> _Work item 1_: List every sign of dehydration that the rotavirus text names.
> _Work item 2_: In the rotavirus text, copy out the passage from "Rotavirus infections are" to "or increased irritability." word for word.

Rotavirus infections are very common, especially in children under two years old, with watery diarrhea being the most common symptom. Other symptoms include vomiting and fever. Diarrhea may be severe, leading to dehydration.
Diarrhea usually lasts about 3-7 days in most children with rotavirus infection, but some episodes may last as long as two weeks. Although there is no there is no cure or medication for rotavirus infections, treatment with extra fluids is recommended and can prevent dehydration. The main problem from having diarrhea with or without vomiting is that it can lead your child to getting dehydrated. The first sign of dehydration is that your child will urinate less frequently (your child should be urinating every six to eight hours). Other signs include a dry mouth, sunken eyes and decreased activity or increased irritability.
The fluids given need to replace the salts and water lost in the stools and provide a little sugar for energy. Oral rehydration solutions containing these substances as electrolyte or homemade oral rehydration solution can be given.
1. Less than 1 year old:
Infants with frequent, watery diarrhoea: -
Fluids: Oral glucose-electrolyte solutions for 4-6 hours. Or homemade solution as follows: mix ½ cup of rice powder with 2 cups of water and ¼ level teaspoon of salt.

> _Listed records_:
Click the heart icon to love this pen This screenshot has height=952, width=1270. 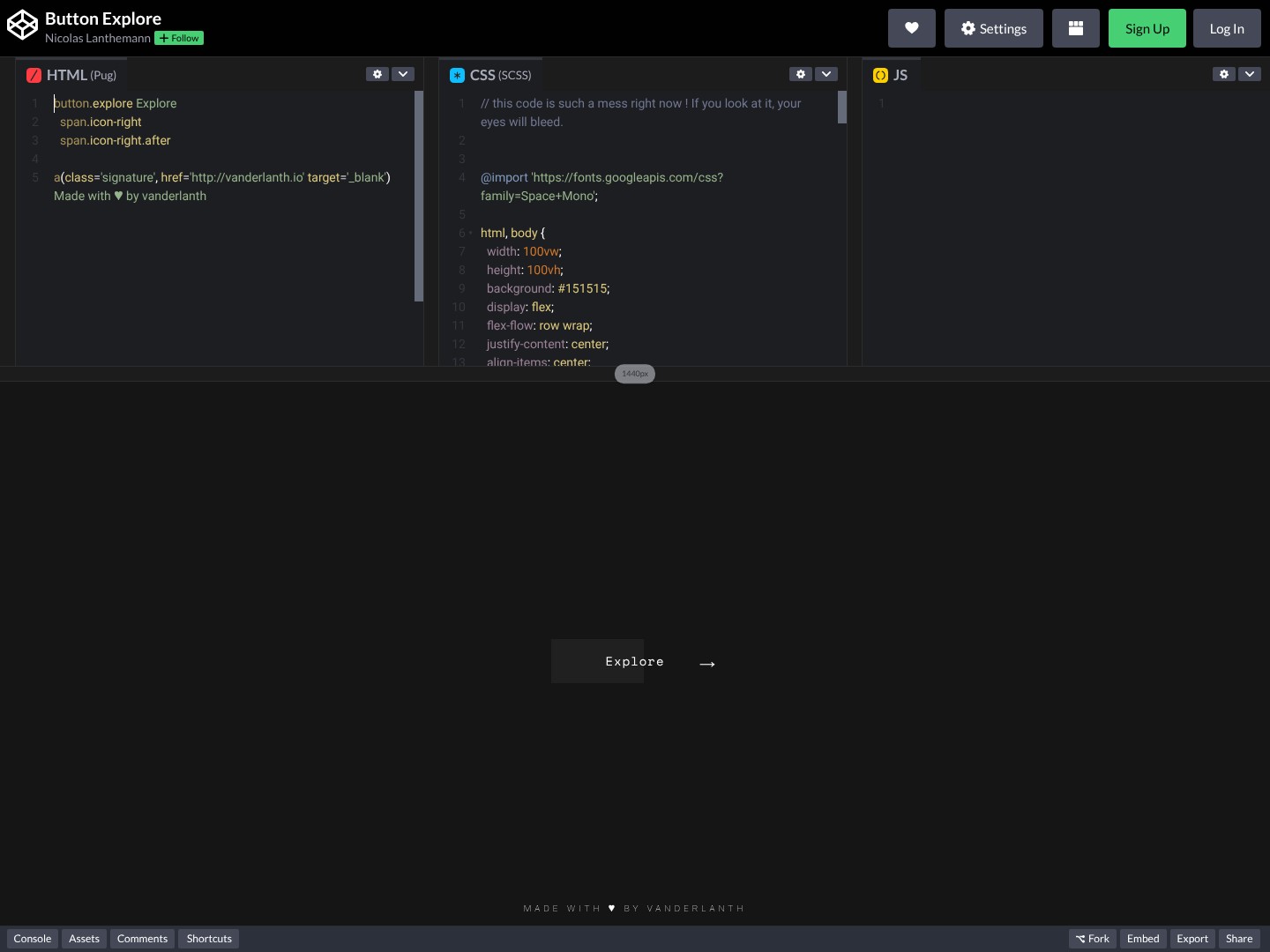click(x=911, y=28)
...
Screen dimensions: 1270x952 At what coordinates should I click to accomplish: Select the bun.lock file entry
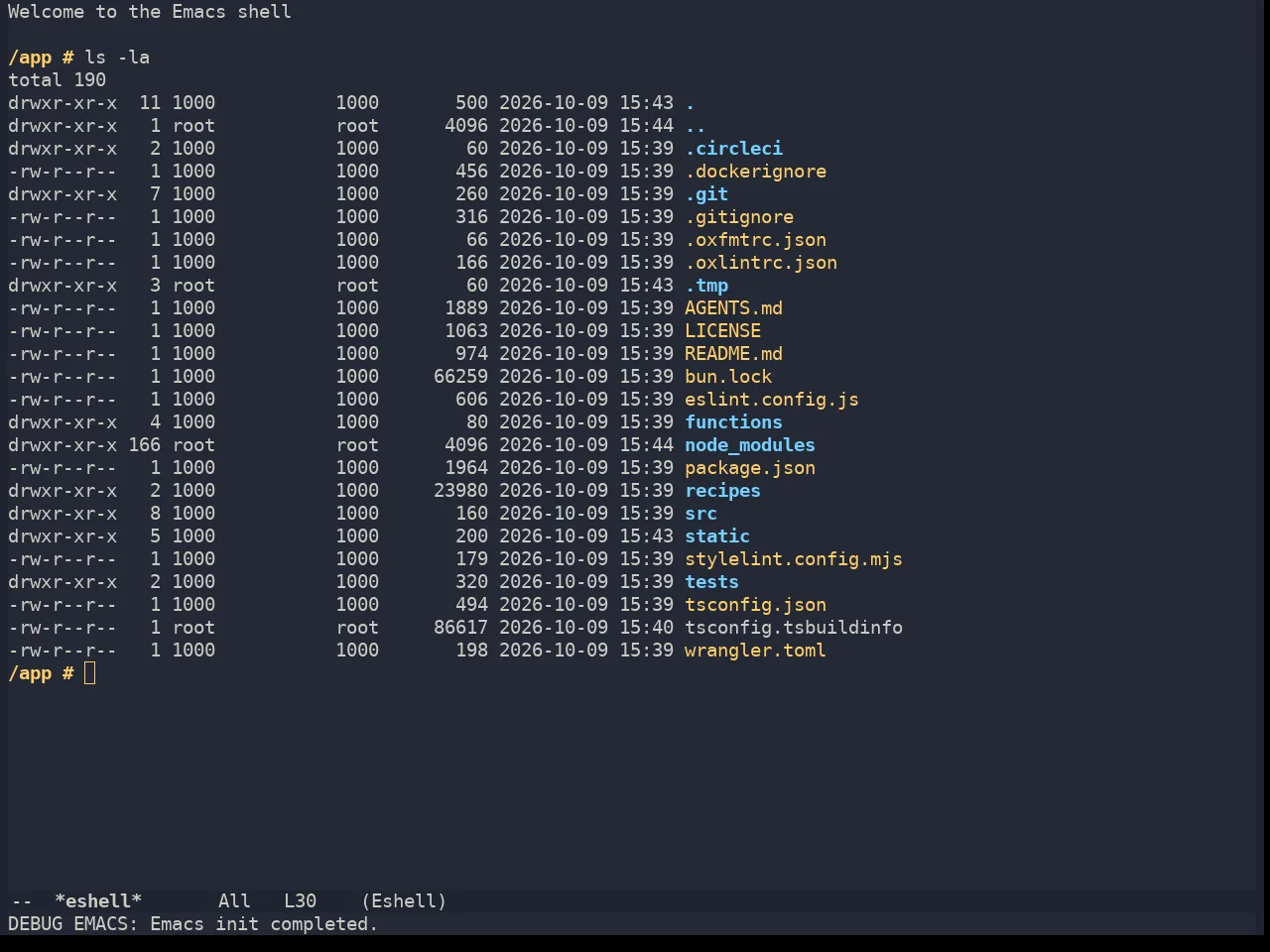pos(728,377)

> _Problem solution 1_:
- Urinating less frequently
- Dry mouth
- Sunken eyes
- Decreased activity or increased irritability

> _Problem solution 2_:
Rotavirus infections are very common, especially in children under two years old, with watery diarrhea being the most common symptom. Other symptoms include vomiting and fever. Diarrhea may be severe, leading to dehydration.
Diarrhea usually lasts about 3-7 days in most children with rotavirus infection, but some episodes may last as long as two weeks. Although there is no there is no cure or medication for rotavirus infections, treatment with extra fluids is recommended and can prevent dehydration. The main problem from having diarrhea with or without vomiting is that it can lead your child to getting dehydrated. The first sign of dehydration is that your child will urinate less frequently (your child should be urinating every six to eight hours). Other signs include a dry mouth, sunken eyes and decreased activity or increased irritability.